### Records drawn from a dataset

= = = =

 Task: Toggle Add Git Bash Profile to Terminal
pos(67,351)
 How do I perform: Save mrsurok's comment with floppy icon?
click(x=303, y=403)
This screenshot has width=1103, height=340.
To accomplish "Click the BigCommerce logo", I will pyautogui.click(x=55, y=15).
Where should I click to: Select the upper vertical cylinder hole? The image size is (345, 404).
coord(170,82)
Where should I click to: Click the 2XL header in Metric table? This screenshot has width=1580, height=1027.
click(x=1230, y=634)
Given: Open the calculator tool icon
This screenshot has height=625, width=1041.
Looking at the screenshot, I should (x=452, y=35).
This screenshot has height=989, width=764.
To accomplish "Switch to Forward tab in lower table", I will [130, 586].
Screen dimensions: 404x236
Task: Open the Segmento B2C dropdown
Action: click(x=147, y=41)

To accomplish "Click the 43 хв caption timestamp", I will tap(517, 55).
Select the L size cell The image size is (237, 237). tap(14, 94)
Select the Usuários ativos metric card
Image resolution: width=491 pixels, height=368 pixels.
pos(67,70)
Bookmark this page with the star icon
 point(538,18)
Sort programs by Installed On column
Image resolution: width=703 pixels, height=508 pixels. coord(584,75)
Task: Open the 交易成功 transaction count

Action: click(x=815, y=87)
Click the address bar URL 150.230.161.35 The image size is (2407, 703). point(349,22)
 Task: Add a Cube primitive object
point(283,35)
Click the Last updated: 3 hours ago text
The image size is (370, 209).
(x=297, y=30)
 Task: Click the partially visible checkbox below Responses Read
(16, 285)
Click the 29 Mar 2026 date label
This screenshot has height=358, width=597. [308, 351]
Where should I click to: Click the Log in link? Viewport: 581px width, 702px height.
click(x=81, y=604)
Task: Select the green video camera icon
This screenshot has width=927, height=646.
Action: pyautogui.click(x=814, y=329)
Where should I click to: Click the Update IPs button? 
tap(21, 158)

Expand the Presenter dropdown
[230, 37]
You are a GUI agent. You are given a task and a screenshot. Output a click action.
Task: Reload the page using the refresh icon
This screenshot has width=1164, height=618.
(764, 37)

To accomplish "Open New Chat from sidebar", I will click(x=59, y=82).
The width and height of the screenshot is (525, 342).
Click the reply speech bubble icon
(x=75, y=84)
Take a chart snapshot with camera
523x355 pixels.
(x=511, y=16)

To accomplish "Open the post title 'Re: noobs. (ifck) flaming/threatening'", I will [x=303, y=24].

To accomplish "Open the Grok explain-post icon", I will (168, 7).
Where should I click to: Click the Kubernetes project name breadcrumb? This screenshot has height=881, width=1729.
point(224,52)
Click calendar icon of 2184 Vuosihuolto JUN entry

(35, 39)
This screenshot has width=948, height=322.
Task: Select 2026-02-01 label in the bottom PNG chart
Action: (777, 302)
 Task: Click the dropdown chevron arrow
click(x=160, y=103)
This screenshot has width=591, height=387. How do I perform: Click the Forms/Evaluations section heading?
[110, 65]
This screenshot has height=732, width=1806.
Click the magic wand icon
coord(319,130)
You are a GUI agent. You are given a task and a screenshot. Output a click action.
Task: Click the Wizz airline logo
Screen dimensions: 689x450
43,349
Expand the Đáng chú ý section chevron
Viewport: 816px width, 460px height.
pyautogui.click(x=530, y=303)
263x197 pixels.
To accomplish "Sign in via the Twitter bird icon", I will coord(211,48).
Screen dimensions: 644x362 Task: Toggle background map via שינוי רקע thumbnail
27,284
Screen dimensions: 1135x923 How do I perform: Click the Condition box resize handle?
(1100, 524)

= = = =

### TASK DETAILS
Look above and repeat, character for character, the lines from the first one to the line with "This screenshot has height=989, width=764.", counting both.

### RESULT OF THE TASK
 Task: Toggle Add Git Bash Profile to Terminal
pos(67,351)
 How do I perform: Save mrsurok's comment with floppy icon?
click(x=303, y=403)
This screenshot has width=1103, height=340.
To accomplish "Click the BigCommerce logo", I will pyautogui.click(x=55, y=15).
Where should I click to: Select the upper vertical cylinder hole? The image size is (345, 404).
coord(170,82)
Where should I click to: Click the 2XL header in Metric table? This screenshot has width=1580, height=1027.
click(x=1230, y=634)
Given: Open the calculator tool icon
This screenshot has height=625, width=1041.
Looking at the screenshot, I should (x=452, y=35).
This screenshot has height=989, width=764.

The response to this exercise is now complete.